* **What to produce**: Among the lines below, restate word for word only those from the line with "Was in deutschen" through the line with "Europäischer Israelkongress (341, 924)", with both end lines kept.

::: Dataset records

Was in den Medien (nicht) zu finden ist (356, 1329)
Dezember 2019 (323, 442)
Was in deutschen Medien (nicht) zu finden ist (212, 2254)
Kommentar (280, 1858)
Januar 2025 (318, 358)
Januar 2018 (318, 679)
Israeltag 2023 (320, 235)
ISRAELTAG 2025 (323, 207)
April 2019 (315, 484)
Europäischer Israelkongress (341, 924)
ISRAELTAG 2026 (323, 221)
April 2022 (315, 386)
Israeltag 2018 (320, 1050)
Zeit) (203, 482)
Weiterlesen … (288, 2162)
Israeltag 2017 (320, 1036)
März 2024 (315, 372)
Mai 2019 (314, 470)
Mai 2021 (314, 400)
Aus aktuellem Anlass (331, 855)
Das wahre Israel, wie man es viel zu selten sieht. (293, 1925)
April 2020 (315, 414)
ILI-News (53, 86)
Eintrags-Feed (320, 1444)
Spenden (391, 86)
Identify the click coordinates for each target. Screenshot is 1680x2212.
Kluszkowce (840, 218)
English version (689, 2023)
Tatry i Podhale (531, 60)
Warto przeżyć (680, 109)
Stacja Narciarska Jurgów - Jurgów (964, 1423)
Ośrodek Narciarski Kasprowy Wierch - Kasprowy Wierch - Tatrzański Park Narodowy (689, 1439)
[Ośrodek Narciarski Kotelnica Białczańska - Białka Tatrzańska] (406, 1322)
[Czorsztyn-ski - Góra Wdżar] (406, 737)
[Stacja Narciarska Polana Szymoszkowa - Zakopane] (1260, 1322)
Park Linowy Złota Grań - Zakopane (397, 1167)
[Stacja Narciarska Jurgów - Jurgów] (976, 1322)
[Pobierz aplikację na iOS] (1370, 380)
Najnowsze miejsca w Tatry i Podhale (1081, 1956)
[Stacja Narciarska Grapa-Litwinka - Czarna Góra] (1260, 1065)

::::::

* **Your solution**:
Was in deutschen Medien (nicht) zu finden ist (212, 2254)
Kommentar (280, 1858)
Januar 2025 (318, 358)
Januar 2018 (318, 679)
Israeltag 2023 (320, 235)
ISRAELTAG 2025 (323, 207)
April 2019 (315, 484)
Europäischer Israelkongress (341, 924)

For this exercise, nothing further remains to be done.